So we compromised. I was originally planning to spend at least the night and maybe an extra day before coming back, but what we ended up doing was striking out for Bloomington before 8am, planning to unload and drive back that night. I drove the U-haul out with Tay as the navigator, Brittany took Tay's car, and Saori drove the Prius. It was really not that long of a trip, a little over four hours. From St.Louis to Terra Haute is a pretty easy straight shot along the major interstate, except of course, for those miles of gridlock traffic where they restrict the road to one lane. In the meantime, Tay makes a half dozen phone calls from the shotgun seat coordinating the movers, the apartment, and his renter's insurance.

From Terra Haute, we leave the main road and join a two lane road- the scenic route to Bloomington. It's much hillier than St.Louis, with much denser and taller trees. It's quite beautiful actually, and so I really didn't mind the 50 miles of corn fields, meadows, forests, and small midwestern towns advertising the oldest continuous picnics in Indiana.

I was not impressed with Bloomington at first sight. It's like an incredibly dense suburb- many streets are one way, parking is restricted everywhere, in a sense, the quintessential college town. Gridlock traffic getting into town, bad traffic everywhere around town. Pretty though.
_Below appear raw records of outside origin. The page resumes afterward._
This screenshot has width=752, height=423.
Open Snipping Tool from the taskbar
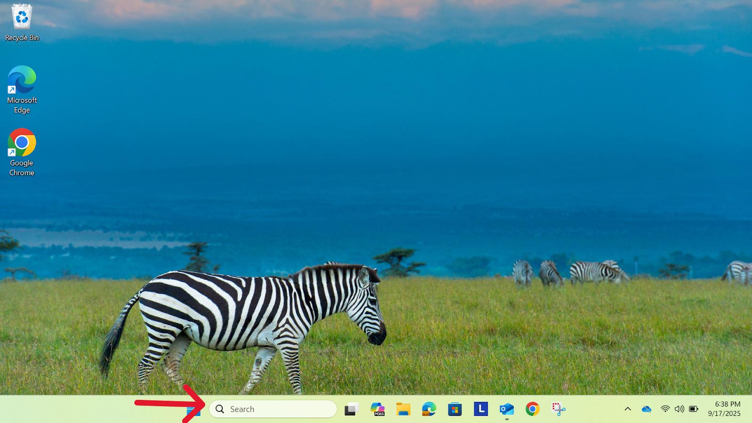coord(558,409)
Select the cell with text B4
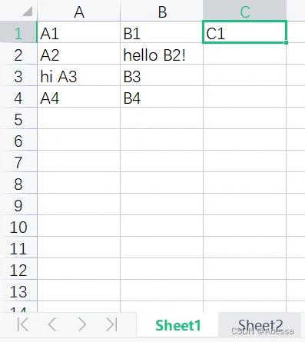The width and height of the screenshot is (305, 342). click(x=162, y=97)
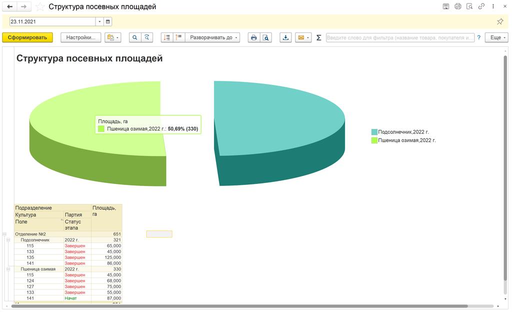Open the Еще menu
Image resolution: width=512 pixels, height=312 pixels.
click(496, 38)
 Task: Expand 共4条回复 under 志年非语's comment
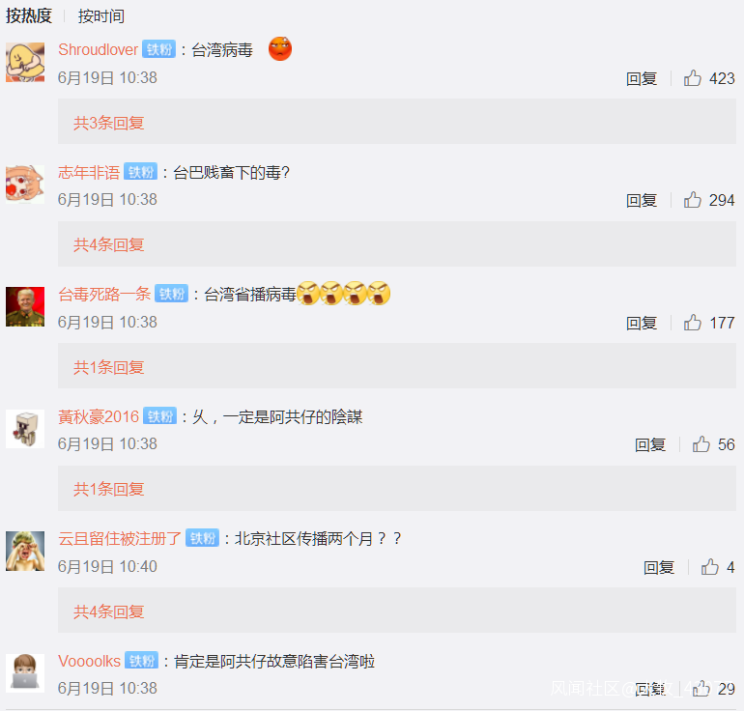108,244
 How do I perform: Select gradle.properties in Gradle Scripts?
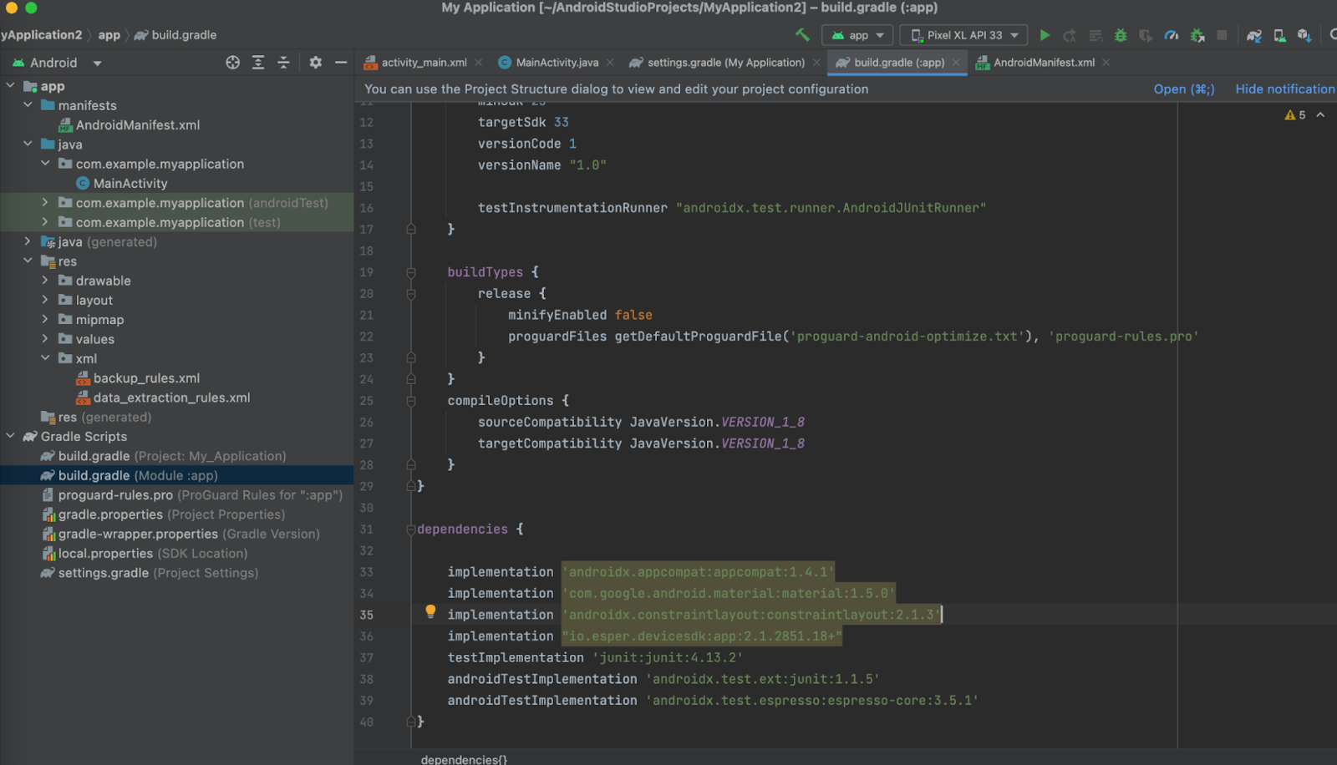pyautogui.click(x=110, y=514)
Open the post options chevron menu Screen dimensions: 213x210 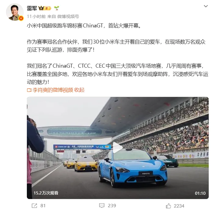(x=206, y=6)
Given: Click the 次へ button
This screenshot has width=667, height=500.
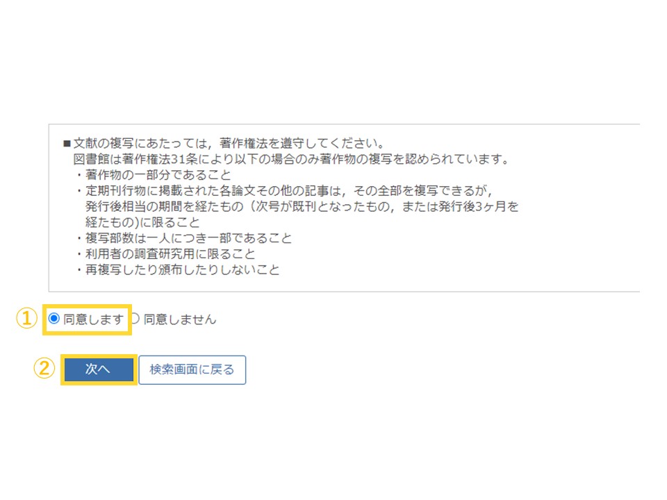Looking at the screenshot, I should point(98,369).
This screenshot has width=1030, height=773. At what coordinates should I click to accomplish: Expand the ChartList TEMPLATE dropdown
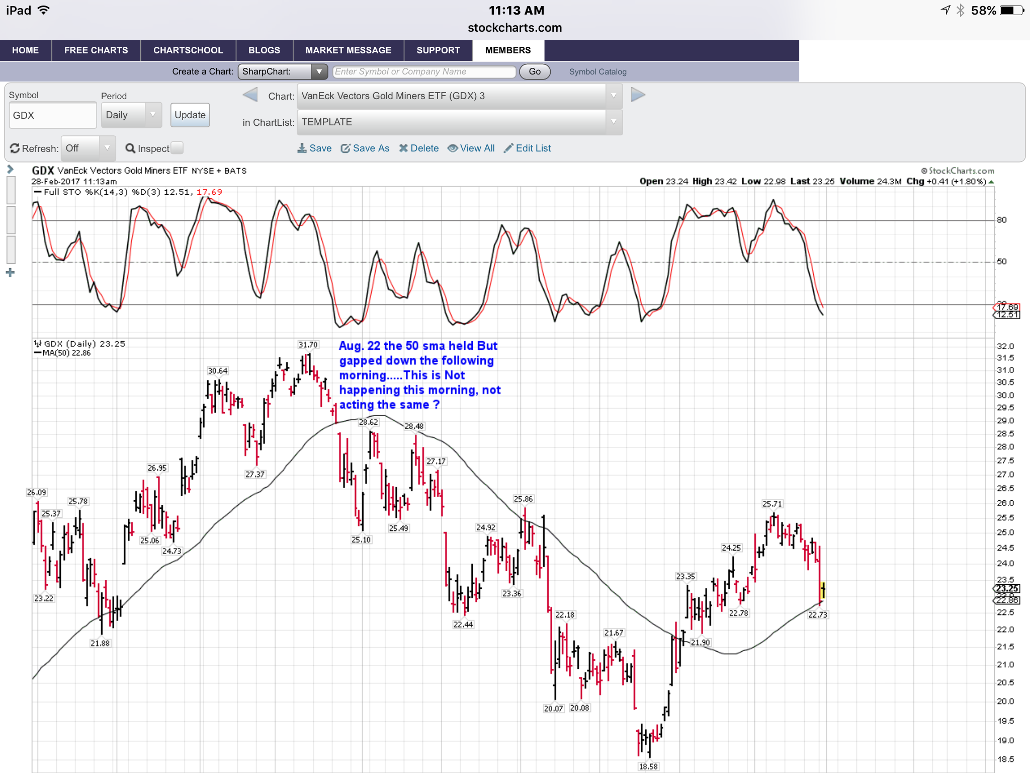pos(459,122)
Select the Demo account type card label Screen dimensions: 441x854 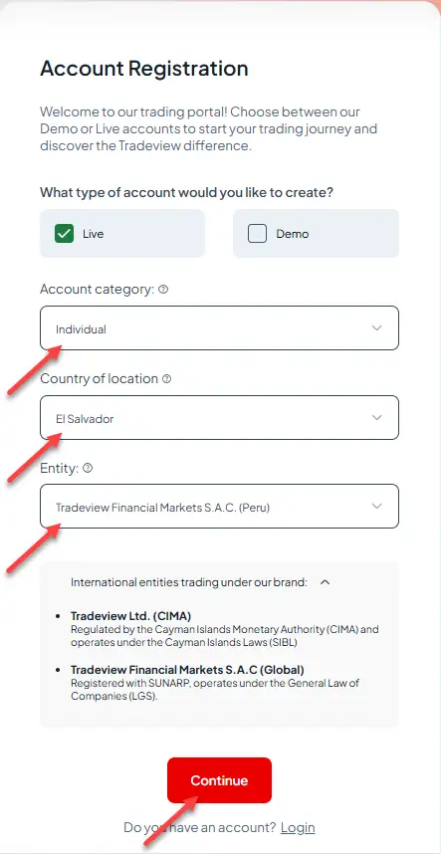(293, 234)
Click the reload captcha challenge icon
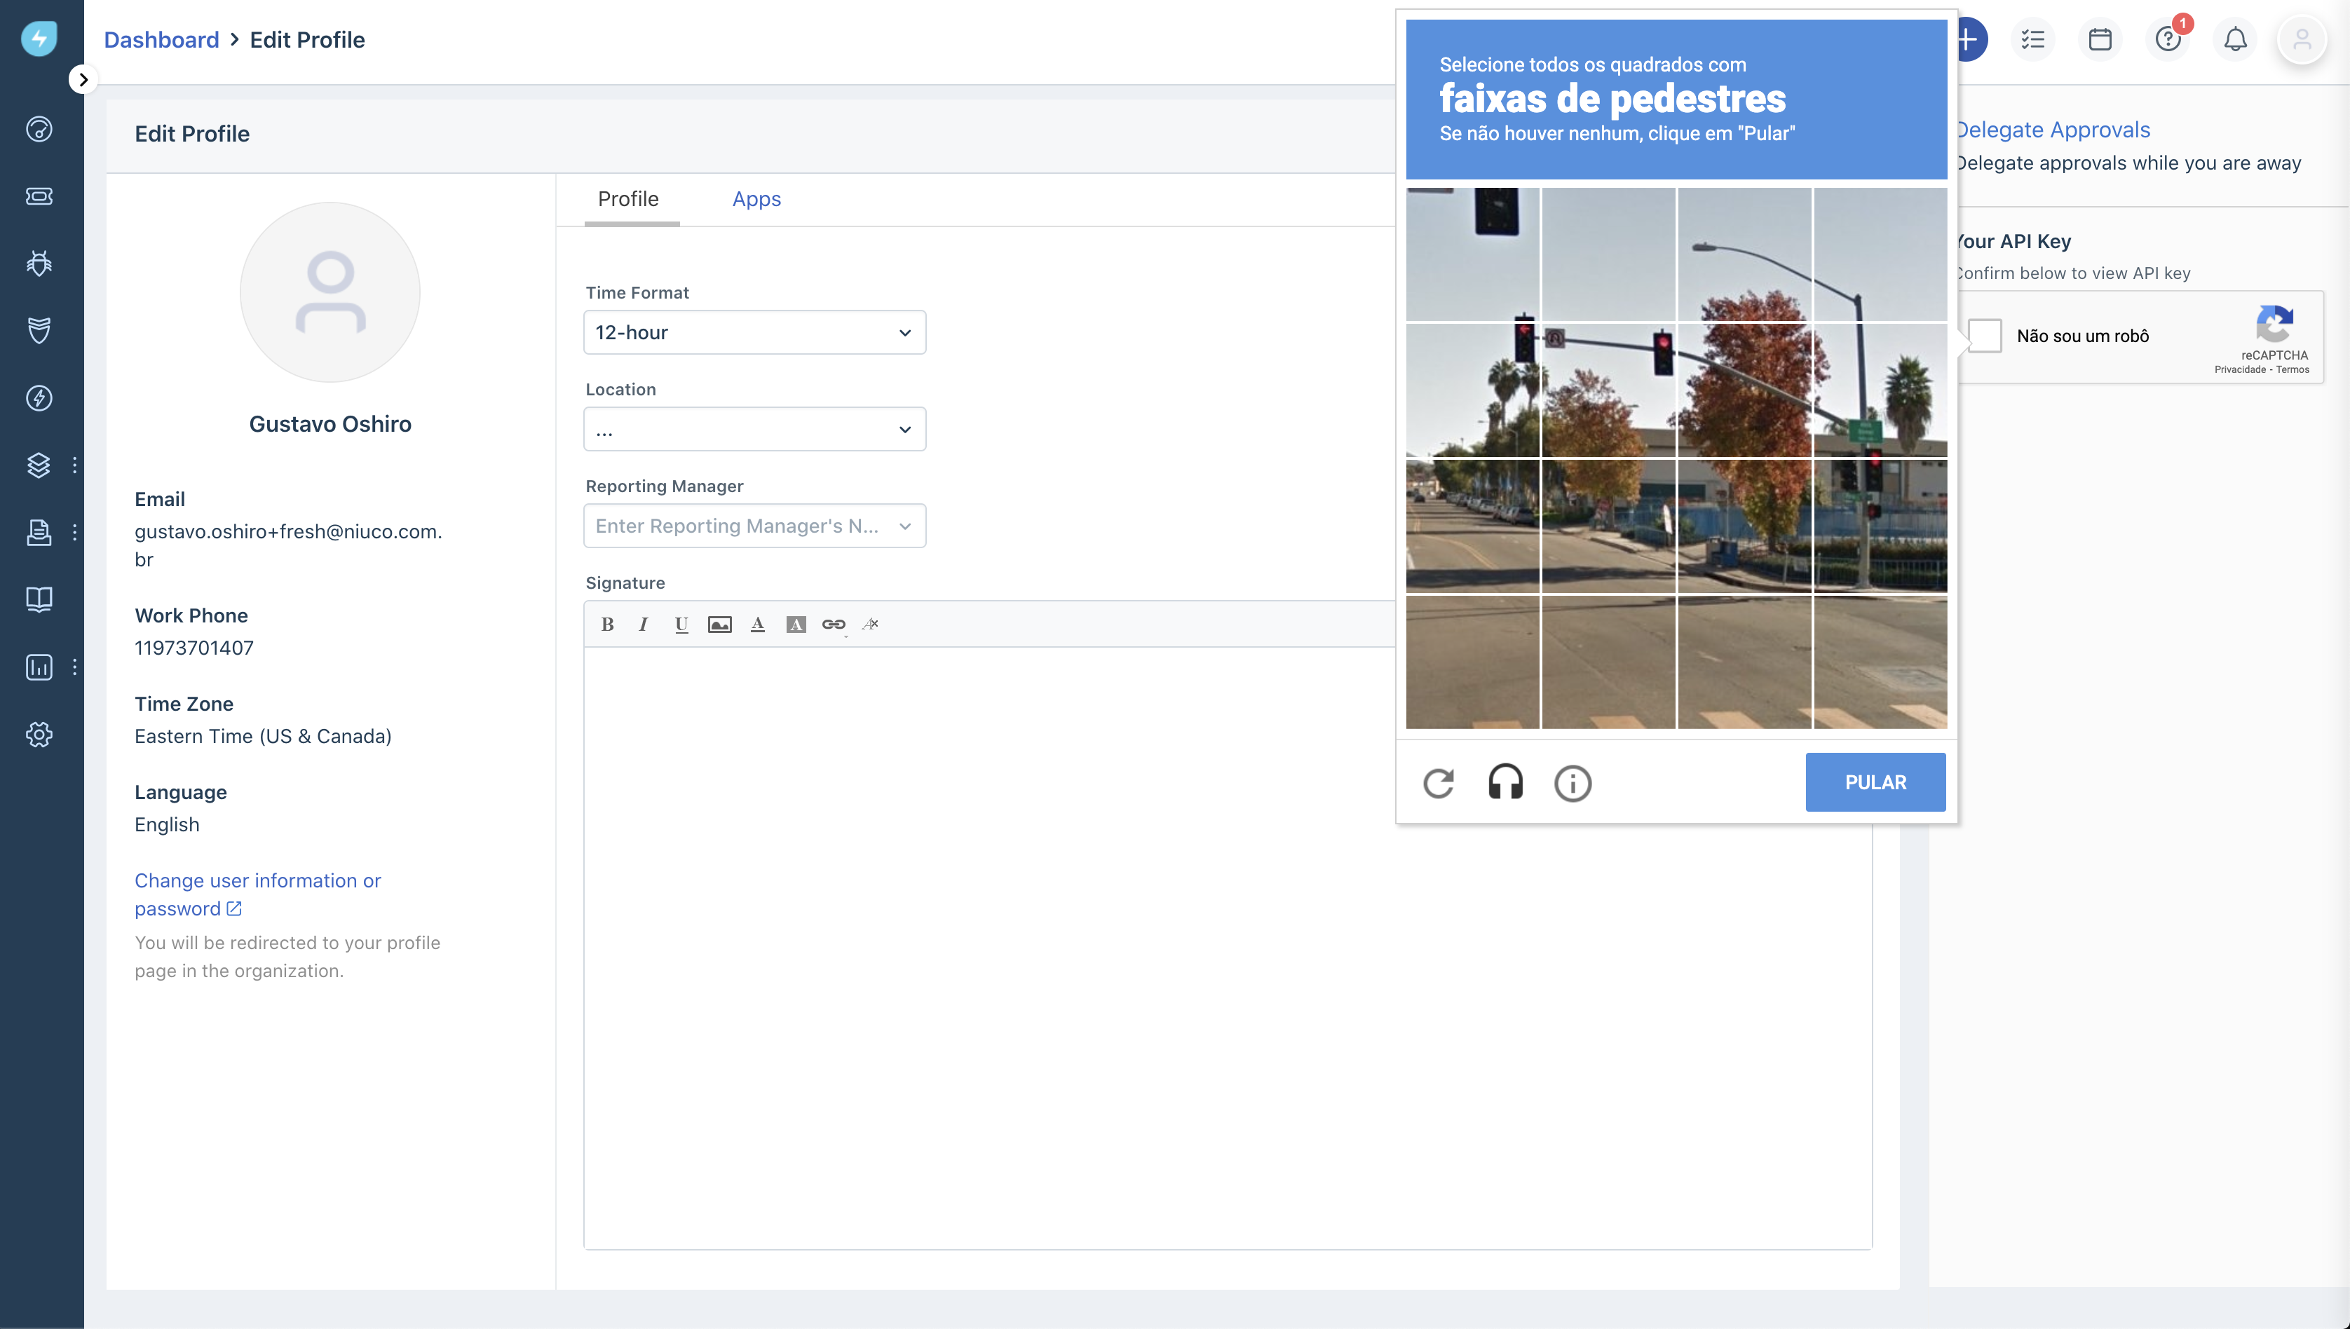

Tay's apartment building is a real dump from the outside. The inside, however, is older and nicer- two generous wooden stairs. Wood floors. The main dissapointment was that despite the apartment company's insistance on needing five days to clean and paint the apartment, the apartment was minimally cleaned and no painting had been done whatsoever. The paint in the bedroom was literally cracking and peeling off the walls. So Tay talked to the landlord or the representative and after many discussions, got them to come back the next day to do a decent job of mudding, sanding, and painting.

Tay lined up two movers to unload the truck, which considering that we were three flights up and one man short, was a genius move. Two professional movers, two hours, $100. They emptied that truck in about an hour.

In the meanwhile, I took Tay around to run some errands- to the bank to pay the movers, to the Target; smashed into a sad little mall imaginatively named "College Mall" for a bike lock, and finally to grab some burgers for lunch.

Brittany and Saori started unpacking Tay into the kitchen, and then it was about time for Saori and I to take off. We said our goodbyes to everyone and hit the dusty trail. Really pretty in the early evening hours, and of course we got stuck again in gridlock, when an 18-wheeler had some kind of accident and limped along a one-lane road for about a mile or so, while we cruised along at 3 miles an hour, enjoying the chorus of twilight bugs. Stopped for a bite in Effingham ("Home of the Effing good time") and finally got back to St.Louis around 11pm. Hard to believe we were in three states, crossed a time zone, and returned in the same day.